Assistant professor Hai Phan, of the Department of Informatics at NJIT’s Ying Wu College of Computing, said the project seeks to harness the power of machine-learning — in which computers are taught to learn on their own, without additional programming — and the wealth of online data to diminish the impact of drug abuse, which has serious social, economic and public health consequences. NJIT is collaborating on the project with Prevention Links, a Roselle-based nonprofit that works with communities to strengthen their resilience to addiction.
Referring to the crisis of drug abuse nationwide and the devastation it’s causing in communities, Phan said, “Unfortunately, local communities and organizations still lack tools and the means to address the problem more effectively in this new reality, in which online and offline worlds blend seamlessly together.”
Plans have yet to be developed for distributing the product, which Phan said will be available to community groups, nonprofits and individuals who have positive social intentions.
Phan noted a 2018 federal survey which stated that one in 10 U.S. residents over age 12 abuse illicit drugs. In New Jersey, tens of thousands of residents seek treatment for addictions annually — with many others unable, or unwilling, to get help. More than 3,000 people died of drug-related issues last year.
Using data science to tackle the problem“The number of deaths from drug abuse is higher than murder. It’s a big problem,” Phan said, noting that he was attracted to the project by the opportunity to use data science to help tackle such a major problem. Phan will present a paper on the concept at the 2019 MedInfo conference, to be held the last week of August in Lyon, France.
A plethora of apps and online tools have already been developed to help individuals with addictive disorders manage their disease. These include programs that track sobriety, connect them with others in recovery, or help them locate a support group or peer counselor nearby. (Some states are also using big data to tackle other healthcare problems, like improving outcomes for Medicaid members.)
Hai Phan, assistant professor in informatics department of NJIT’s Ying Wu College of ComputingPhan said technology has also been developed to help law enforcement and other organizations track illicit drug activity. However, these tend to focus on just one or a handful of substances, or a limited geographic region, he said, and often involve outdated data and terminology.
DrugTracker is being built to sift through the slang and other terms on platforms like Twitter and Reddit to flag illegal drug use, sales and associated behaviors — all in real time, Phan explained.
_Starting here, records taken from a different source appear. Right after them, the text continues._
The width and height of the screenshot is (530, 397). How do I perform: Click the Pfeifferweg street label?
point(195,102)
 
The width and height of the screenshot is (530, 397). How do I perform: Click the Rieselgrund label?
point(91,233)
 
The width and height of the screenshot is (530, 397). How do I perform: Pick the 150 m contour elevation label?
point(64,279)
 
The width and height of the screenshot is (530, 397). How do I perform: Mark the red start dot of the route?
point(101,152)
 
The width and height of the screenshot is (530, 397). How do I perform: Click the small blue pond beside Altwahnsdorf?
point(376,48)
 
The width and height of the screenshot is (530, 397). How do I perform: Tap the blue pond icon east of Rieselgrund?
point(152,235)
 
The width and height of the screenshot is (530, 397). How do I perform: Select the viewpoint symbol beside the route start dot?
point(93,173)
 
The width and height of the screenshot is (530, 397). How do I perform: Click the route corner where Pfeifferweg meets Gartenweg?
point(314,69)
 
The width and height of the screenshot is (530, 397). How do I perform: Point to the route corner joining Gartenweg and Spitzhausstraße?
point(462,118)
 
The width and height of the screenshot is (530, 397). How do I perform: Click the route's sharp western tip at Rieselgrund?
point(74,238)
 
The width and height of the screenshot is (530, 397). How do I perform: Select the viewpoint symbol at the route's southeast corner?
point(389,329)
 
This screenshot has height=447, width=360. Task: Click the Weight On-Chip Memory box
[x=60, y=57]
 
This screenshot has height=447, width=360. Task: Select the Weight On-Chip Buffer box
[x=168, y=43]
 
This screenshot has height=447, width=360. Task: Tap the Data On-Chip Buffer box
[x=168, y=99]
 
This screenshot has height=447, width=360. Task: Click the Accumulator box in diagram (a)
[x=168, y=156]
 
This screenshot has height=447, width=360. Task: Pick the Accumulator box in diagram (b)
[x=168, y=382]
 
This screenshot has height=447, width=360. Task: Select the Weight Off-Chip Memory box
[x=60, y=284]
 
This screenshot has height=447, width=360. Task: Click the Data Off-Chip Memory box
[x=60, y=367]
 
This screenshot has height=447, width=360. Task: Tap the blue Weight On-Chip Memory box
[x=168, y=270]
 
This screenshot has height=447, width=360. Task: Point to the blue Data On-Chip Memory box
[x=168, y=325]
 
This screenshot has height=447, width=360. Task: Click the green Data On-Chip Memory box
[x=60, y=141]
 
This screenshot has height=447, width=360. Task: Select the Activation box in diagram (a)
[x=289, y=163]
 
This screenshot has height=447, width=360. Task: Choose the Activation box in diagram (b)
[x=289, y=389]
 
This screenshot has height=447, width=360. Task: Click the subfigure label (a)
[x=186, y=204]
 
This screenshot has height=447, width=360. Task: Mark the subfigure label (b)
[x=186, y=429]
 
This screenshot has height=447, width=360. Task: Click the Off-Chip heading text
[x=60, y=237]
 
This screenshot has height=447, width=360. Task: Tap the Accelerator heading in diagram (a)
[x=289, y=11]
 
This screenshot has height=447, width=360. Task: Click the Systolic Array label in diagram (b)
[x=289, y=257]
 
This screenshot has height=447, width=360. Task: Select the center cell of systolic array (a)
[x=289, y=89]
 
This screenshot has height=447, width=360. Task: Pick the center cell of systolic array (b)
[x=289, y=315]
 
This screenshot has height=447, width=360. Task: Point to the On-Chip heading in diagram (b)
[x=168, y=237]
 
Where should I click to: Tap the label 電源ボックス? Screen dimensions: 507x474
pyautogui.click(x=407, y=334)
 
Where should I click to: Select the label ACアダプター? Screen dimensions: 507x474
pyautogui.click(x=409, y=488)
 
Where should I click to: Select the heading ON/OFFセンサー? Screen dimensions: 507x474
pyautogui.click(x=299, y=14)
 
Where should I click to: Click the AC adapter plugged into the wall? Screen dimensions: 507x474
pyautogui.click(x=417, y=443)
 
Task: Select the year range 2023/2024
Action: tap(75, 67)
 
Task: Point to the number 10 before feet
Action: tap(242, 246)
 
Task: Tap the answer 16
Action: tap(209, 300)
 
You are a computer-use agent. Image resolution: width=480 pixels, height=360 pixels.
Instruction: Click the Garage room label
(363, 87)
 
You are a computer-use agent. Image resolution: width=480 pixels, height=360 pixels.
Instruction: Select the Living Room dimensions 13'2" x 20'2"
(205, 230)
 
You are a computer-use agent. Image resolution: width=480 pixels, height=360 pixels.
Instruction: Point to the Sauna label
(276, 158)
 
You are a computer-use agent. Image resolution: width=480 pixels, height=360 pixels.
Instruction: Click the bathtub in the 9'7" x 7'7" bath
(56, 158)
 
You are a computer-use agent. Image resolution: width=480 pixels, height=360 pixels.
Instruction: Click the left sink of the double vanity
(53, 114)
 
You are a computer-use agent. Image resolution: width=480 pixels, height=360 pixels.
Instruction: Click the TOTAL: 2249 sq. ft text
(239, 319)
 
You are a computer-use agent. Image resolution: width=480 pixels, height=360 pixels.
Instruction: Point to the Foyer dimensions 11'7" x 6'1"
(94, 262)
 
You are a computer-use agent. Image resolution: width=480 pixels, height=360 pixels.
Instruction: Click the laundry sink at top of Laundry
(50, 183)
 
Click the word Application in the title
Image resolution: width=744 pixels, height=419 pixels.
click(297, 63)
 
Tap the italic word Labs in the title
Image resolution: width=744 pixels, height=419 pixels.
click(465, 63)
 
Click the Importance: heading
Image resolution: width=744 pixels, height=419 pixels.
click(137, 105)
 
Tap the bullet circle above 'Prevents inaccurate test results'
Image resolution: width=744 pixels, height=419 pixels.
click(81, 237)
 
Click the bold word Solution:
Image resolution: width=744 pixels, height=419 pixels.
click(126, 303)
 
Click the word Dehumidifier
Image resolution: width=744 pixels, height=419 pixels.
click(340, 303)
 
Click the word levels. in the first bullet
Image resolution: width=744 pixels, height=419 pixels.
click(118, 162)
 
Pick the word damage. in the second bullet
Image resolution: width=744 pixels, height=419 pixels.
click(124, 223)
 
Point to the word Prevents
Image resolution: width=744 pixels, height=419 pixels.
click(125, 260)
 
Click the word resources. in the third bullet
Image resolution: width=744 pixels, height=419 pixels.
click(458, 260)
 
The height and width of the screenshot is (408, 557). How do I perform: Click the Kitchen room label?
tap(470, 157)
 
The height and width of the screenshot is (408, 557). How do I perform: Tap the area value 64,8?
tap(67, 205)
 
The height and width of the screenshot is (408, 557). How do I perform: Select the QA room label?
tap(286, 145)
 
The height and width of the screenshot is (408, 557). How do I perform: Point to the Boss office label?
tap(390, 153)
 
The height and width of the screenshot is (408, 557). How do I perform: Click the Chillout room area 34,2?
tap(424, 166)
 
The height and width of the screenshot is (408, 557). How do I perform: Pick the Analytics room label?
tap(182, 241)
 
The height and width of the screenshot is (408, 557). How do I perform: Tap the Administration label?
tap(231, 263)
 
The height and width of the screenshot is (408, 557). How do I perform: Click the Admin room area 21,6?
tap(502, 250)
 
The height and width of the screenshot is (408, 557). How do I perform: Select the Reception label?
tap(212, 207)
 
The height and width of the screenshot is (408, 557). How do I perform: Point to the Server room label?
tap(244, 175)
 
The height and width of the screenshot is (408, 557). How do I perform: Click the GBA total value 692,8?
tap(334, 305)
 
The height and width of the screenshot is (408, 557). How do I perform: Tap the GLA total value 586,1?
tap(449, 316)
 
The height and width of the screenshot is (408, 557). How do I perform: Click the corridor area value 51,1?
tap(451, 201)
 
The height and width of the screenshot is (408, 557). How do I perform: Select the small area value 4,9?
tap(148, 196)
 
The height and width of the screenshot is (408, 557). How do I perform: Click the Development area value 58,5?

Treatment and recovery organizations, and families impacted by drug use, can use these results to better understand new terms, trends and patterns in substance abuse, including the branding used by dealers to attract customers.
The online tool will combine these findings with mapping capabilities so that organizations using the system can deploy resources — like outreach workers or public health teams — to the latest hot spots for drug activity. These results could also help groups identify the days and times when their services are needed most.
“We hope to identify from social media information who is being impacted, what drugs are being misused and use the data to educate and better utilize our resource distribution,” said Morgan Thompson, Prevention Links chief executive officer.
Learning slang termsThompson said Prevention Links’ role has been to help NJIT identify key search terms and refine the platform’s search process, so that it weeds out false positives; for example, the tool must be able to differentiate between a place name, like “Molly’s Bar,” and other uses of the word “Molly,” a slang term for the party drug MDNA, or Ecstasy.
The system is also being designed to recognize images, Thompson said, something that is critical when tracking heroin use and sales. Dealers don’t often use common terms like “heroin” online, she said, but they will post a picture — or a written description of the “stamp,” the telltale image on the glassine envelope used to package the drug. These stamps function as a calling card for the dealer and become familiar to drug users, who seek out certain brands known for their strength.
“The branding is big — especially right now. The stamps are what people are looking for,” Thompson said, noting that a particularly popular option right now is “Donald Trump,” printed with the name or an image of the president.
Phan said NJIT is working on final details so that DrugTracker can go live within the next six to nine months; he said it will evolve after its launch, with new features designed to keep pace with the changing nature of the addiction epidemic. The system is devised to work in multiple ways, he said, by helping organizations plan, operate and share information and also allowing individuals to connect with addiction-related services.
Eventually the system will be available free of charge to communities, groups or individuals with positive social-service mission, Phan said; interested organizations are encouraged to contact his office for more information.
“Our hope and purpose are to help families, local communities, and local organizations in order to reduce the tremendous economic, societal, and public health challenges” associated with addiction, Phan said.